* Required actions:
[A] From the description of the book KEEPER below, set down the stretch from "KEEPER, a non-fiction" through "Prize for Literature." word for word.
[B] Using the description of the book KEEPER below, name the two prizes the book won.

START Document segment

KEEPER, a non-fiction account of two years spent living with someone with rapidly worsening Alzheimer's disease, won the 2009 Wellcome Book Prize and the 2010 Orwell Prize for Literature.
When her mother-in-law Nancy became too ill to live unsupervised, Andrea Gillies, her husband and three children moved with her inlaws to a beautiful and isolated 22-roomed house on a wild promontory in northern Scotland. KEEPER is the story of two years spent in the company of dementia, and wrestling with sometimes competing roles as carer, mother, wife and writer, horse-and-chicken owner and runner-of-Bed-&-Breakfast. Depression was also wrestled with, as the Alzheimer's began to impact unexpectedly on the lives of all the occupants of the windswept romantic house.
KEEPER is a tapestry of a book, interleaving a diary of life with investigations into what dementia is, research that leads into fascinating questions about the connections between memory and identity. Frequent and increasingly dark conversations with Nancy are recorded, and an unintended black comedy begins to creep in. Meanwhile, looking for inspiration for life and for writing, the author goes out looking for the Sublime, in a landscape in which she and her problems are dwarfed by geography. Wordsworth, Larkin, Eliot, beach walks, tea and cake become vital parts of her life, as she fails to write a novel and Nancy, her disease accelerated by change, begins to move into dementia's alternate reality.

END Document segment
START Exercise data

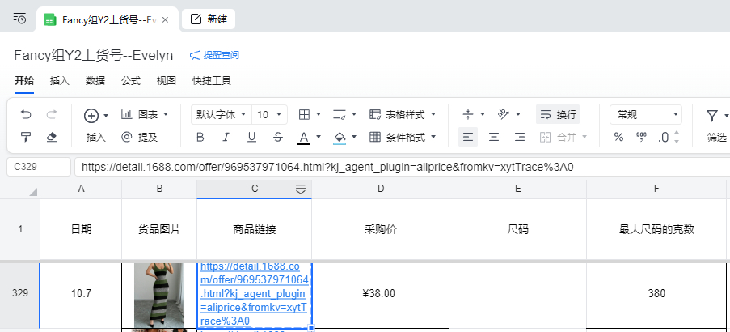Toggle underline formatting
Viewport: 730px width, 332px height.
click(251, 137)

END Exercise data

* Answers in order:
[A]
KEEPER, a non-fiction account of two years spent living with someone with rapidly worsening Alzheimer's disease, won the 2009 Wellcome Book Prize and the 2010 Orwell Prize for Literature.

[B] The 2009 Wellcome Book Prize and the 2010 Orwell Prize for Literature.